Transformation: Alchemy and Meggy Swann by Karen Cushman
The black-gowned man, tall and narrow, like his house, peered down at the girl through eyes as dark as her own, nearly hidden by bush black eyebrows as if two caterpillars slumbered on his brow. "Daughter?" he asked, frowning. "I expected a son."
Ye toads and vipers, he would have more disappointments to deal with this day, Meggy thought. She leaned on her walking sticks and dipping and lurching, moved herself into the house--stick, swing, drag, stick, swing, drag--pain accompanying her every step.

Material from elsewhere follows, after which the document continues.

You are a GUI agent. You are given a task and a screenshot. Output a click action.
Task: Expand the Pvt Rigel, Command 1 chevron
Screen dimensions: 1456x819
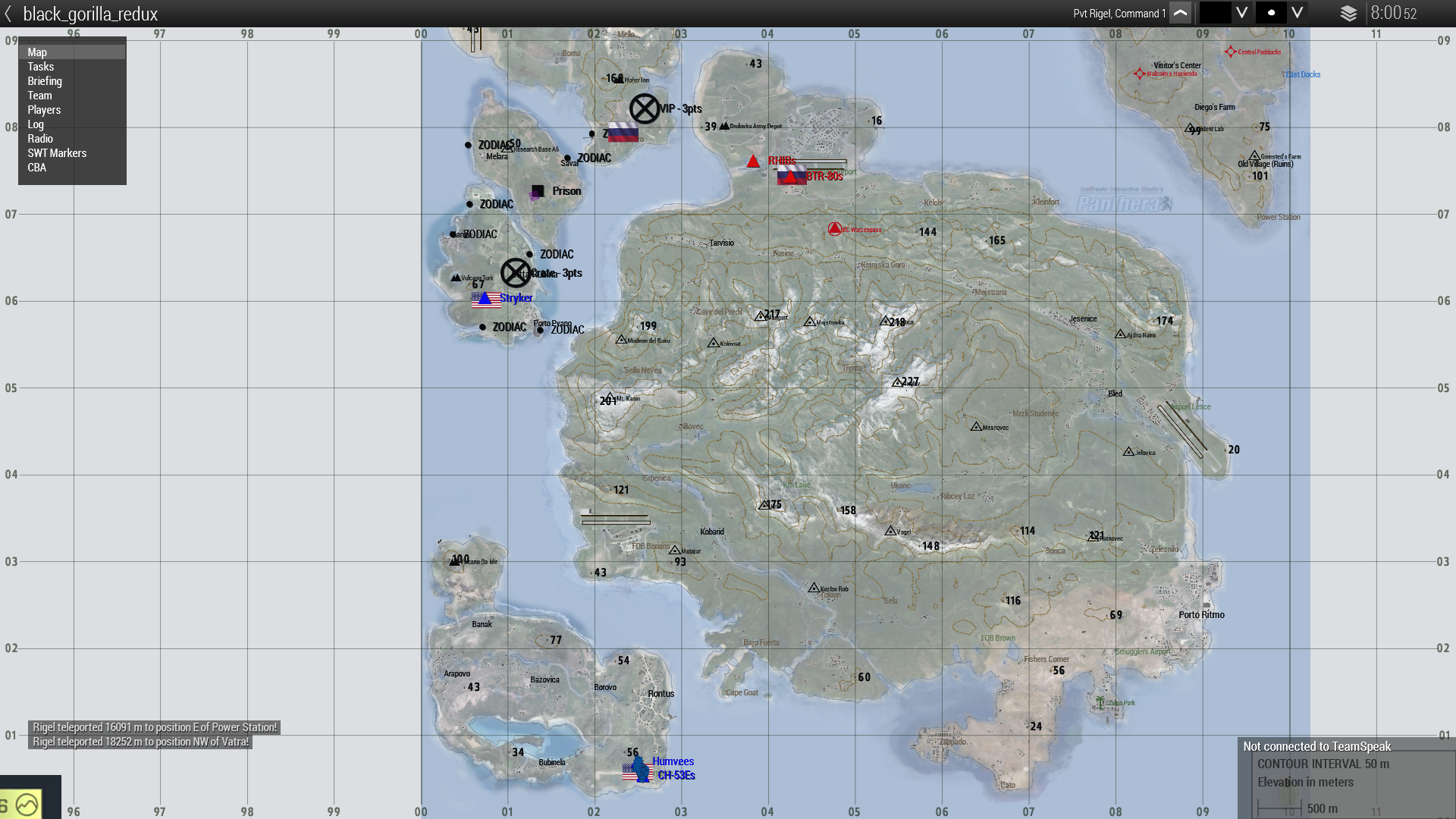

With no bequest but a store of impertinent Elizabethan insults from her uncaring and unwed alewife mother, Margret Swann is dispatched in a cart among a load of cabbages to live with her alchemist father, a man she only learned of on the day of her departure, a man who is disgusted at the sight of a crippled, thirteen-year-old daughter deposited at his doorstep. Meggy spends a tearful night on a dirty straw pallet without a bit of food or another word from the sharp-tongued man, comforted only by her goose Louise and the memories of her gran, who loved and nurtured her back in her village.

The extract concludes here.